> **Teks**:
══════════

Ilma Hidayati Purnomo

Mengawali Tahun 2023 dengan...

K-E-L-U-H-A-N! 

Padahal tahun baru kan harusnya semangat buat ini-itu, apalagi baru introspeksi akhir tahun dan buat resolusi tahun 2023. Apa daya, malah banyak kejadian kurang mengenakkan yang terjadi.

1. Disuruh Hemat (Mengarah ke Irit)

Sebenernya ya, aku tuh suka ngerasa tertekan kalau belanja mingguan. Selain karena suka bandingin harga groceries di sini dan di Indonesia, harga barang-barang terus naik, kayak gak ada berhentinya.

Bayangin aja, 3 tahun lalu waktu aku baru sampai di sini, telur satu lusin bisa dibeli dengan harga $1. Sekarang, harganya $4.5! Gila gak sih! Masa' dalam setahun naik lebih dari 100%?

Soal harga, makanan yang sifatnya menyehatkan juga secara umum lebih mahal daripada junk food. Misal, beli jagung segar, satu bonggol harganya bisa $1. Sedangkan jagung beku yang sudah diproses (mungkin juga diberi pemanis), 3 bonggol harganya $1.

Belum lagi, jumlah anak kami bertambah. Mereka pun semakin besar dan butuh makanan yang lebih banyak. Kalau dulu pas pertama kali sampai di sini, hanya diperlukan $200 sebulan buat aku, suamiku, dan anak 1, tahun; sekarang diperlukan setidaknya $500 sebulan buat aku suamiku, anak 4,5 tahun dan 2 tahun.

Aku mumet 😭

Pendapatan suami (uang beasiswa bulanannya) nggak jauh beda. Paling cuma naik $200 padahal sewa apartemen juga naiknya $100. Meskipun yah, alhamdulillah, kami masih bisa nyimpan uang kalau suamiku lagi internship di musim panas. Juga kami enggak punya tunggakan kartu kredit apalagi pinjaman. 

Tapi tetep aja, suamiku syok waktu tahu aku belanja ayam dan daging aja sampai habis $100. Padahal belum termasuk bumbu-bumbunya yang juga mahal dan belum tentu semua itu cukup untuk sebulan.

Mungkin ada yang bakal ngasih saran, kenapa enggak makan kayak orang bule aja: pancake, roti, atau oatmeal, karena tersedia banyak, pasti murah, kan? Atau jangan beli sayuran segar, yang beku aja, biar lebih murah. Atau, ya udah sih, uangnya masih cukup kan? Kenapa harus hemat-hemat amat?

══════════

> **Data Mentah**:
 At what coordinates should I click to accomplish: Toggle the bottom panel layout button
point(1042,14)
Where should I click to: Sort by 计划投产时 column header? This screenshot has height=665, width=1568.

══════════

> **Petunjuk Tugas**:
Jawablah tiga pertanyaan berikut berdasarkan teks tentang belanja bulanan di atas.
1. Berapa harga satu lusin telur sekarang?
2. Berapa uang belanja yang sekarang diperlukan setiap bulan?
3. Berapa kenaikan sewa apartemen?

> **Kunci Jawaban**:
1. Satu lusin telur sekarang berharga $4.5.
2. Setiap bulan sekarang diperlukan setidaknya $500.
3. Sewa apartemen naik $100.